Your assignment
Each record that follows must be given again without alteration.
● ● ● ●
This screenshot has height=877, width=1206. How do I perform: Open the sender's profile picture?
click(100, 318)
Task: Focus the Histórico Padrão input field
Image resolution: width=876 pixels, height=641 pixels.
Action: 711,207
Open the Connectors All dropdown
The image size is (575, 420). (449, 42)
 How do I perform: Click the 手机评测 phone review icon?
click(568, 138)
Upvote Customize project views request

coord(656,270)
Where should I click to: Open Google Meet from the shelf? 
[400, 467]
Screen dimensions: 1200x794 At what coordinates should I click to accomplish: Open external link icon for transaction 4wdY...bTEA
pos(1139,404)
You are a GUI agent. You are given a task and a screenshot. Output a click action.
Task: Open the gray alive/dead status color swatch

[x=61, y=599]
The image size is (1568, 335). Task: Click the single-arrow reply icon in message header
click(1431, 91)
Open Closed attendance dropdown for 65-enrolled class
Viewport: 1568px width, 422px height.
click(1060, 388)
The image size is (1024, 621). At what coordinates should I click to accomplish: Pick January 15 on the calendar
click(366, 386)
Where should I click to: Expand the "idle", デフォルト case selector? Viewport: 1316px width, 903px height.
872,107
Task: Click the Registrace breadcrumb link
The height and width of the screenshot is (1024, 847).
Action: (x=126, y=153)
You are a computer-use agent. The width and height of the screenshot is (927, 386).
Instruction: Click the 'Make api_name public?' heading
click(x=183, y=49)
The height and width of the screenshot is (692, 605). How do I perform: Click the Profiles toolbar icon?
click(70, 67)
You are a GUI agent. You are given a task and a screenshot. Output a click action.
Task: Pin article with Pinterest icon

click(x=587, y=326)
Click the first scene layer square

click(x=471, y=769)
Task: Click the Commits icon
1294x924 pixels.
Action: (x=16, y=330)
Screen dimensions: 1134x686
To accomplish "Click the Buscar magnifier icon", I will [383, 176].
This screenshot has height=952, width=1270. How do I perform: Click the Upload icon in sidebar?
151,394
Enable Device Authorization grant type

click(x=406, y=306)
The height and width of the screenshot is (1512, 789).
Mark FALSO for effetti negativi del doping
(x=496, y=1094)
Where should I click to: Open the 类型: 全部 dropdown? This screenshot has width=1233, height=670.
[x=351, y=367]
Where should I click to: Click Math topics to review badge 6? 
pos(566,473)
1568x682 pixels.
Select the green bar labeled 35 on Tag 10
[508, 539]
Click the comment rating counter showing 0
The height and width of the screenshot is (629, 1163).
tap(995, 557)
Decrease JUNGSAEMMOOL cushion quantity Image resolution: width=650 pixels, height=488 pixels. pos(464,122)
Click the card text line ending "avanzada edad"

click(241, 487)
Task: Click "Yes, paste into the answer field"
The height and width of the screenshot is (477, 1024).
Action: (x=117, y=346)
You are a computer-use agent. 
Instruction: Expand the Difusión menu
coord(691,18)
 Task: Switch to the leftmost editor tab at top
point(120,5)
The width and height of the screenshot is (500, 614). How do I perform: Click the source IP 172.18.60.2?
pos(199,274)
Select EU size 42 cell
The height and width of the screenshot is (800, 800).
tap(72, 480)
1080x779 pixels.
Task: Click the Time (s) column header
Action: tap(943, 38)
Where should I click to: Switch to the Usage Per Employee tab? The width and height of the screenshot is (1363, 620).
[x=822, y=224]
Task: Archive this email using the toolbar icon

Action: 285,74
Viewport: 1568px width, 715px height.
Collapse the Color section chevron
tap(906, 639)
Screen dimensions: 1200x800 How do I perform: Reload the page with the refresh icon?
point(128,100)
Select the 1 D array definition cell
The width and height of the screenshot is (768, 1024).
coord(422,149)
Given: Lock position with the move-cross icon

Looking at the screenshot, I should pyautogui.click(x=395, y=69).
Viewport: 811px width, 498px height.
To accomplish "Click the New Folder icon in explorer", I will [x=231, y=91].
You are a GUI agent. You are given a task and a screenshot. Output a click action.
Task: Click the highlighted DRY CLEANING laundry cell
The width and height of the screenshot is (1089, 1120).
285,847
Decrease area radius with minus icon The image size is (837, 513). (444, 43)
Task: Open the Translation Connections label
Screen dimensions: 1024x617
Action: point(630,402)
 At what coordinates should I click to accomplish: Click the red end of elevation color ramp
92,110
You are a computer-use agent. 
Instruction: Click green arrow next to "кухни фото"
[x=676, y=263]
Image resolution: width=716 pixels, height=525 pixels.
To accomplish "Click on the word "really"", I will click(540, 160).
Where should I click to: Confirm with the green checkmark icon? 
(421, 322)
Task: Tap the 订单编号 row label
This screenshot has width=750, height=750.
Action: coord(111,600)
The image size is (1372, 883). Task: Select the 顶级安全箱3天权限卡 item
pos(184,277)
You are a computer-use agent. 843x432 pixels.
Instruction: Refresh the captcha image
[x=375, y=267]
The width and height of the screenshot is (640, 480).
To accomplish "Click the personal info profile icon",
● ● ● ●
Response area
This screenshot has height=877, width=1206. How do I perform: Open the sender's profile picture?
click(100, 318)
Task: Focus the Histórico Padrão input field
Image resolution: width=876 pixels, height=641 pixels.
Action: 711,207
Open the Connectors All dropdown
The image size is (575, 420). (449, 42)
 How do I perform: Click the 手机评测 phone review icon?
click(568, 138)
Upvote Customize project views request

coord(656,270)
Where should I click to: Open Google Meet from the shelf? 
[400, 467]
Screen dimensions: 1200x794 At what coordinates should I click to accomplish: Open external link icon for transaction 4wdY...bTEA
pos(1139,404)
You are a GUI agent. You are given a task and a screenshot. Output a click action.
Task: Open the gray alive/dead status color swatch

[x=61, y=599]
The image size is (1568, 335). Task: Click the single-arrow reply icon in message header
click(1431, 91)
Open Closed attendance dropdown for 65-enrolled class
Viewport: 1568px width, 422px height.
click(1060, 388)
The image size is (1024, 621). At what coordinates should I click to accomplish: Pick January 15 on the calendar
click(366, 386)
Where should I click to: Expand the "idle", デフォルト case selector? Viewport: 1316px width, 903px height.
872,107
Task: Click the Registrace breadcrumb link
The height and width of the screenshot is (1024, 847).
Action: (x=126, y=153)
You are a computer-use agent. The width and height of the screenshot is (927, 386).
Instruction: Click the 'Make api_name public?' heading
click(x=183, y=49)
The height and width of the screenshot is (692, 605). How do I perform: Click the Profiles toolbar icon?
click(70, 67)
You are a GUI agent. You are given a task and a screenshot. Output a click action.
Task: Pin article with Pinterest icon

click(x=587, y=326)
Click the first scene layer square

click(x=471, y=769)
Task: Click the Commits icon
1294x924 pixels.
Action: (x=16, y=330)
Screen dimensions: 1134x686
To accomplish "Click the Buscar magnifier icon", I will [383, 176].
This screenshot has height=952, width=1270. How do I perform: Click the Upload icon in sidebar?
151,394
Enable Device Authorization grant type

click(x=406, y=306)
The height and width of the screenshot is (1512, 789).
Mark FALSO for effetti negativi del doping
(x=496, y=1094)
Where should I click to: Open the 类型: 全部 dropdown? This screenshot has width=1233, height=670.
[x=351, y=367]
Where should I click to: Click Math topics to review badge 6? 
pos(566,473)
1568x682 pixels.
Select the green bar labeled 35 on Tag 10
[508, 539]
Click the comment rating counter showing 0
The height and width of the screenshot is (629, 1163).
tap(995, 557)
Decrease JUNGSAEMMOOL cushion quantity Image resolution: width=650 pixels, height=488 pixels. pos(464,122)
Click the card text line ending "avanzada edad"

click(241, 487)
Task: Click "Yes, paste into the answer field"
The height and width of the screenshot is (477, 1024).
Action: (x=117, y=346)
You are a computer-use agent. 
Instruction: Expand the Difusión menu
coord(691,18)
 Task: Switch to the leftmost editor tab at top
point(120,5)
The width and height of the screenshot is (500, 614). How do I perform: Click the source IP 172.18.60.2?
pos(199,274)
Select EU size 42 cell
The height and width of the screenshot is (800, 800).
tap(72, 480)
1080x779 pixels.
Task: Click the Time (s) column header
Action: tap(943, 38)
Where should I click to: Switch to the Usage Per Employee tab? The width and height of the screenshot is (1363, 620).
[x=822, y=224]
Task: Archive this email using the toolbar icon

Action: 285,74
Viewport: 1568px width, 715px height.
Collapse the Color section chevron
tap(906, 639)
Screen dimensions: 1200x800 How do I perform: Reload the page with the refresh icon?
point(128,100)
Select the 1 D array definition cell
The width and height of the screenshot is (768, 1024).
coord(422,149)
Given: Lock position with the move-cross icon

Looking at the screenshot, I should pyautogui.click(x=395, y=69).
Viewport: 811px width, 498px height.
To accomplish "Click the New Folder icon in explorer", I will [x=231, y=91].
You are a GUI agent. You are given a task and a screenshot. Output a click action.
Task: Click the highlighted DRY CLEANING laundry cell
The width and height of the screenshot is (1089, 1120).
285,847
Decrease area radius with minus icon The image size is (837, 513). (444, 43)
Task: Open the Translation Connections label
Screen dimensions: 1024x617
Action: point(630,402)
 At what coordinates should I click to accomplish: Click the red end of elevation color ramp
92,110
You are a computer-use agent. 
Instruction: Click green arrow next to "кухни фото"
[x=676, y=263]
Image resolution: width=716 pixels, height=525 pixels.
To accomplish "Click on the word "really"", I will click(540, 160).
Where should I click to: Confirm with the green checkmark icon? 
(421, 322)
Task: Tap the 订单编号 row label
This screenshot has width=750, height=750.
Action: coord(111,600)
The image size is (1372, 883). Task: Select the 顶级安全箱3天权限卡 item
pos(184,277)
You are a computer-use agent. 843x432 pixels.
Instruction: Refresh the captcha image
[x=375, y=267]
The width and height of the screenshot is (640, 480).
To accomplish "Click the personal info profile icon",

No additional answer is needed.